(Source records)

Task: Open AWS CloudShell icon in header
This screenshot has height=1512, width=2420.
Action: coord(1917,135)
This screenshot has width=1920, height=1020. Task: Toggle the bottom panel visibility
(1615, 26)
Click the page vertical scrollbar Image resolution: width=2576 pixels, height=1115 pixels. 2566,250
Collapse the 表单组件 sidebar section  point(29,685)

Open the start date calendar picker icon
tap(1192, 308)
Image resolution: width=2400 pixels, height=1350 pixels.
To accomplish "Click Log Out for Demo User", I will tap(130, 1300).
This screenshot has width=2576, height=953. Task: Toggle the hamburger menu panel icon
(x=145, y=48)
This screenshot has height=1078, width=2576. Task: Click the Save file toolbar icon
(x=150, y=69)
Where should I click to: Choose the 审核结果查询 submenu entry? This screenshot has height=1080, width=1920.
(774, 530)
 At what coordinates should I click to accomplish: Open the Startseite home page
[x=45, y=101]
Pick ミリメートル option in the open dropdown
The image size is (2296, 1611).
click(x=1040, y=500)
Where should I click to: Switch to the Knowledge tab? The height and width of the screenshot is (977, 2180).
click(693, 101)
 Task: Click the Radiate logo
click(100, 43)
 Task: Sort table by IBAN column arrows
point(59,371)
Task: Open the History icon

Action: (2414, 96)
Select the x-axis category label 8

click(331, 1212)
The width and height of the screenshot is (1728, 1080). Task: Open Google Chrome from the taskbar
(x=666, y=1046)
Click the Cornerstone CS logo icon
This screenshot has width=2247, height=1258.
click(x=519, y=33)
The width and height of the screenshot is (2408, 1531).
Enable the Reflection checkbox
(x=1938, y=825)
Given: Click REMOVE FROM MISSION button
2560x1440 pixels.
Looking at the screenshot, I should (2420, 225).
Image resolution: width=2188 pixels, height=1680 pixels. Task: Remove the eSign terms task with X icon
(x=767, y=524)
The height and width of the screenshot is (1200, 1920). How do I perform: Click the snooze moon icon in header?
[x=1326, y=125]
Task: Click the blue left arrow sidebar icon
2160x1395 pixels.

Try it: Retype exactly, please, each line from the line that contains "This screenshot has height=1078, width=2576." through the last line of the entries above, with nothing added.

Answer for the task:
This screenshot has height=1078, width=2576. Task: Click the Save file toolbar icon
(x=150, y=69)
Where should I click to: Choose the 审核结果查询 submenu entry? This screenshot has height=1080, width=1920.
(774, 530)
 At what coordinates should I click to accomplish: Open the Startseite home page
[x=45, y=101]
Pick ミリメートル option in the open dropdown
The image size is (2296, 1611).
click(x=1040, y=500)
Where should I click to: Switch to the Knowledge tab? The height and width of the screenshot is (977, 2180).
click(693, 101)
 Task: Click the Radiate logo
click(100, 43)
 Task: Sort table by IBAN column arrows
point(59,371)
Task: Open the History icon

Action: (2414, 96)
Select the x-axis category label 8

click(331, 1212)
The width and height of the screenshot is (1728, 1080). Task: Open Google Chrome from the taskbar
(x=666, y=1046)
Click the Cornerstone CS logo icon
This screenshot has width=2247, height=1258.
click(x=519, y=33)
The width and height of the screenshot is (2408, 1531).
Enable the Reflection checkbox
(x=1938, y=825)
Given: Click REMOVE FROM MISSION button
2560x1440 pixels.
Looking at the screenshot, I should (2420, 225).
Image resolution: width=2188 pixels, height=1680 pixels. Task: Remove the eSign terms task with X icon
(x=767, y=524)
The height and width of the screenshot is (1200, 1920). How do I perform: Click the snooze moon icon in header?
[x=1326, y=125]
Task: Click the blue left arrow sidebar icon
2160x1395 pixels.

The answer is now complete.